Held Oct. 23 at the Loews Hollywood Hotel in conjunction with the SMPTE 2014 Annual Technical Conference & Exhibition, the Honors & Awards Ceremony and Dinner recognized pioneers from across the motion-imaging industry. The evening event was hosted by award-winning television and radio news anchor Frank Mottek and sponsored by IMAX, with support from TV Pro Gear, Canon, EIKI, and voice talent Deborah Alexander.
Honorary Membership in the Society recognizes individuals who have performed eminent service in the advancement of engineering in motion pictures, television, or in the allied arts and sciences. It is the Society’s highest accolade. This year, SMPTE honors three technologists for their innovations, which have left a lasting impression on the industry.
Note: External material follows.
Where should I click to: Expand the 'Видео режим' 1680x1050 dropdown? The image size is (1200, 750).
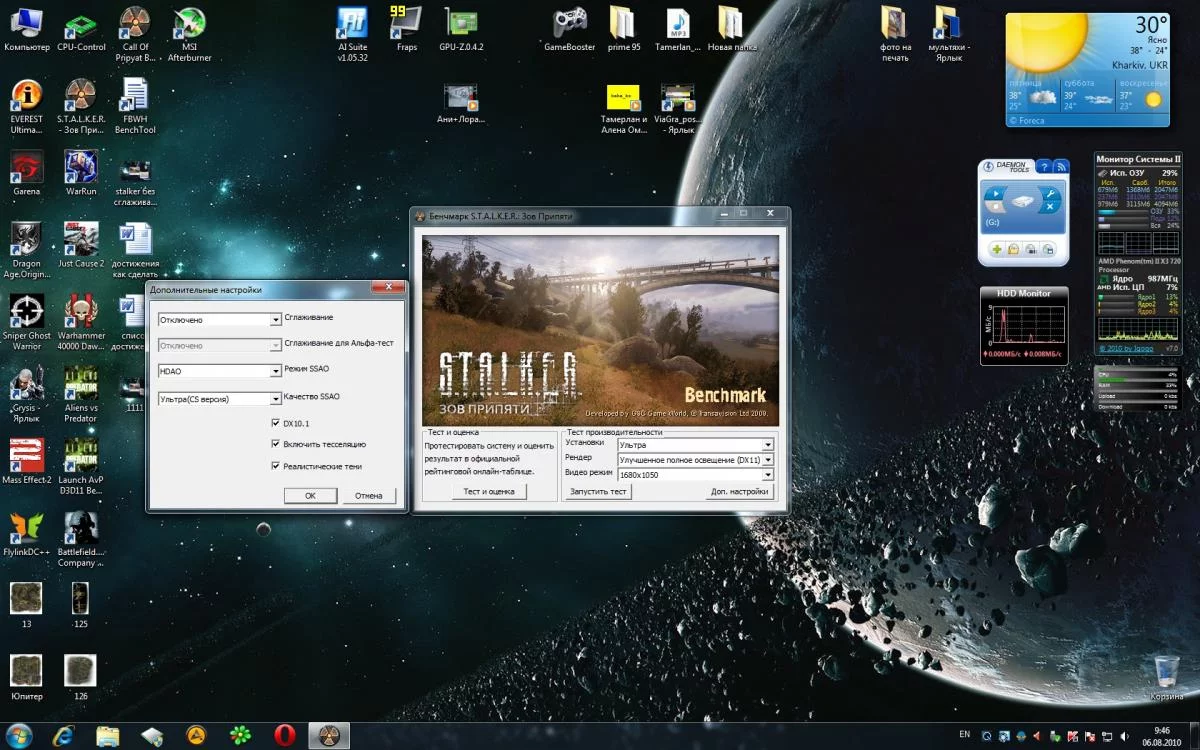768,475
George Lucas is best known as a writer, director, and producer responsible for iconic American films, but Lucas is also a pioneer in the adoption of new technologies for motion picture production and exhibition. Lucas founded Industrial Light & Magic (ILM) in 1975, and it has gone on to produce visual effects (VFX) for nearly 300 films. Among many other innovations, ILM invented the OpenEXR file format in 2000 to support high dynamic range (HDR) imaging. The animation studio Pixar was founded as the Graphix Group of Lucasfilm in 1979. In 1981, Lucas co-founded the sound company THX to advance the quality of theatrical sound systems. In 2002, “Star Wars: Episode II-Attack of the Clones” was the first major Hollywood feature to be captured digitally, on 24p high-definition (HD) video cameras. In his determination to push the medium of cinema with new technologies and techniques, Lucas encountered both support and skepticism. It is now clear that his perseverance and vision were key factors in the eventual widespread adoption of digital cinematography in motion picture production.
Lucas' Acceptance Speech:
Leonardo Chiariglione is generally considered to be the driving force behind the development of the MPEG set of standards that underpin today’s many digital moving pictures applications. Chiariglione’s constant push for a simple, standardized moving pictures toolbox began in 1988 with the founding of the International Standards Organization (ISO) Moving Picture Experts Group (MPEG) group, and it continues to the present day. Chiariglione has forcefully maintained focus on timely standardization, technical simplicity, and efficiency. The wide adoption of MPEG-2 to MPEG-4, in particular, is apt testimony to the contribution Chiariglione and the MPEG group has made to date.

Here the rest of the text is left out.